Work to be completed » For the entries below, report every line that includes the word "screenshot".

Records for processing »
_ _ _ _ _ _ _
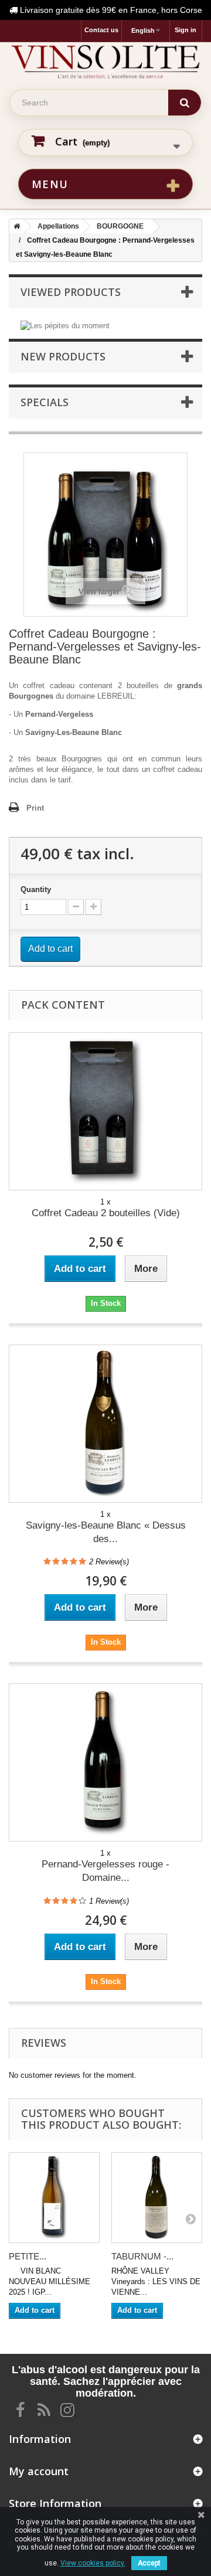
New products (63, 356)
_ _ _ _ _ _ _
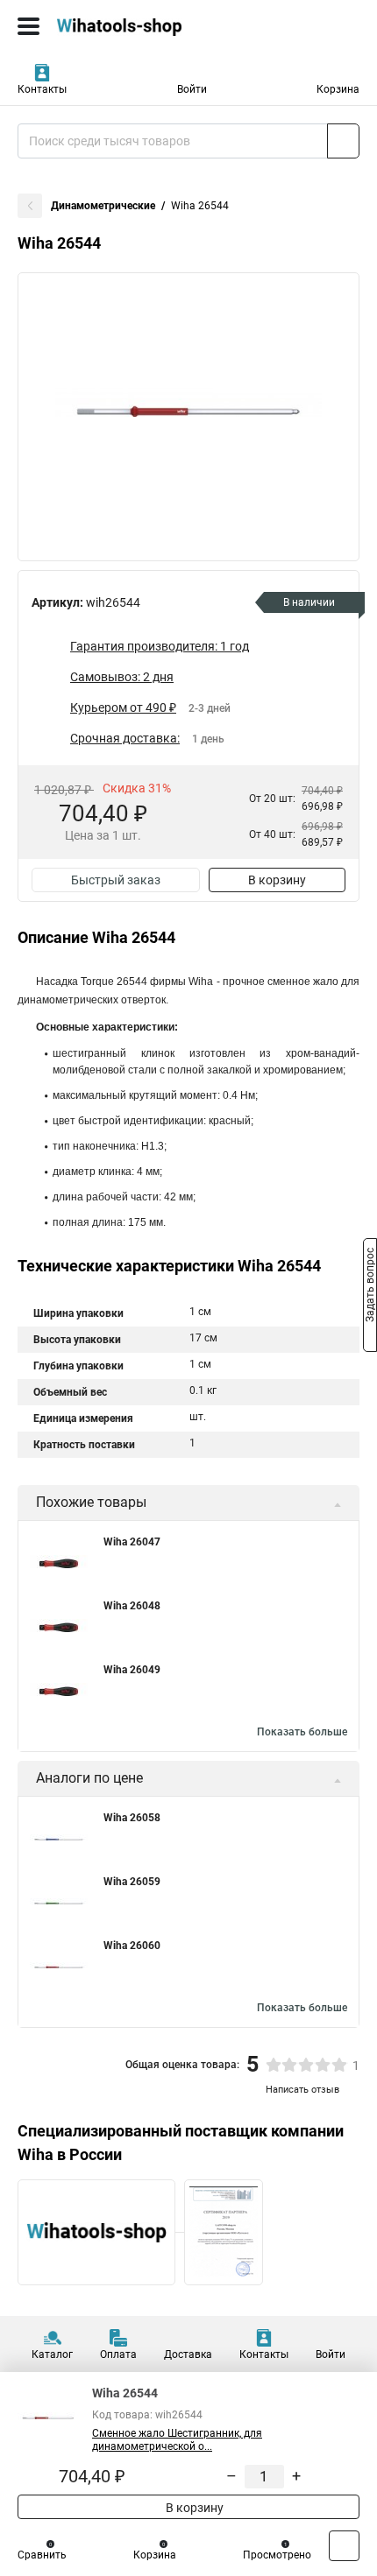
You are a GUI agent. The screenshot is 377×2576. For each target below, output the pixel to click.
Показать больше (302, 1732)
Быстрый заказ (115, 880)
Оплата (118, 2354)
_ _ _ _ _ _ _
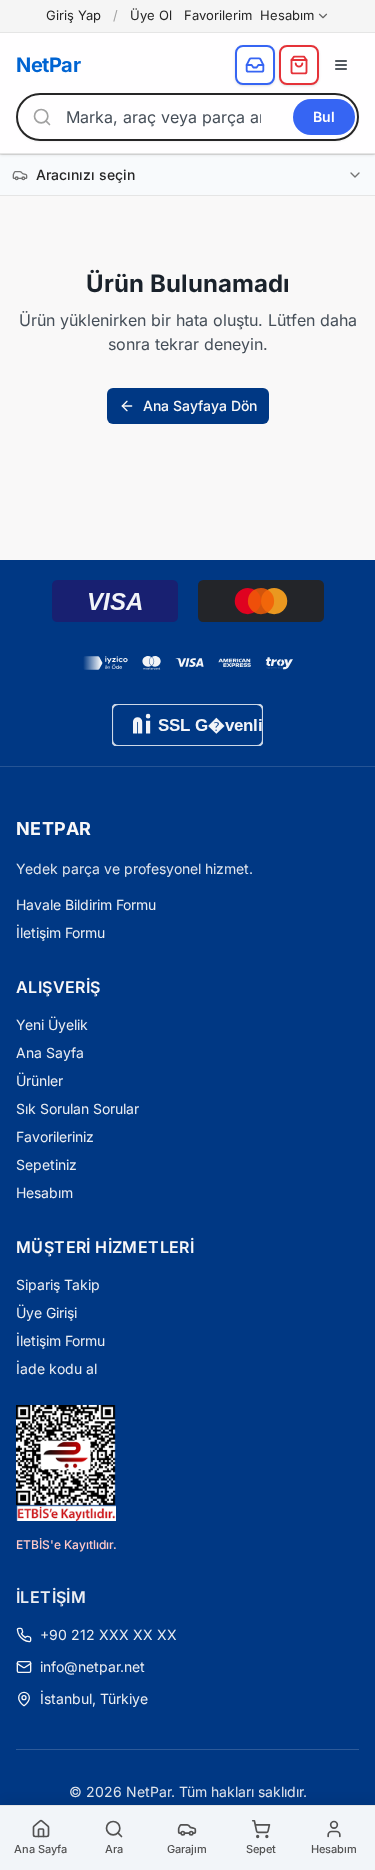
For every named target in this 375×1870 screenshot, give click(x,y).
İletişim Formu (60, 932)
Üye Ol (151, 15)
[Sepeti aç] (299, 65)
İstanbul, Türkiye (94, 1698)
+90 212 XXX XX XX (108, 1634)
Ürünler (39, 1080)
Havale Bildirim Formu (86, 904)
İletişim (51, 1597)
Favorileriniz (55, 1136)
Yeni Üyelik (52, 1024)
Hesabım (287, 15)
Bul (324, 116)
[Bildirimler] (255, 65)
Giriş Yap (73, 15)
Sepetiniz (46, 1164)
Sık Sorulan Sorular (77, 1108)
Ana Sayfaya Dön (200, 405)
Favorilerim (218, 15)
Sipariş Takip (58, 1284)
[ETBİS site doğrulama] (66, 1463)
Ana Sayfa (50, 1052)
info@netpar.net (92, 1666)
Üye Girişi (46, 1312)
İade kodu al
_ _ _ _ _ _ _
Answer space »
You are a GUI agent. The screenshot is 377×2576. For each target below, output the pixel to click.
For every named target in this 375×1870 screenshot, give click(x,y).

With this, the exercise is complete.